▸ PROBLEM DETAILS: An exact printout of all the entries is required.

[Entries taken from a collection]
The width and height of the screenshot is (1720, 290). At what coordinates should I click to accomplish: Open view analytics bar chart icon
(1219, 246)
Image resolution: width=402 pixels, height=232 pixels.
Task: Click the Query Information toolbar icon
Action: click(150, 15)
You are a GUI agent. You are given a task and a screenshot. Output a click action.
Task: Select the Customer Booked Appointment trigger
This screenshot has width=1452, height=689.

▸ ANSWER TO THIS TASK:
The width and height of the screenshot is (1720, 290). At what coordinates should I click to accomplish: Open view analytics bar chart icon
(1219, 246)
Image resolution: width=402 pixels, height=232 pixels.
Task: Click the Query Information toolbar icon
Action: click(150, 15)
You are a GUI agent. You are given a task and a screenshot. Output a click action.
Task: Select the Customer Booked Appointment trigger
This screenshot has width=1452, height=689.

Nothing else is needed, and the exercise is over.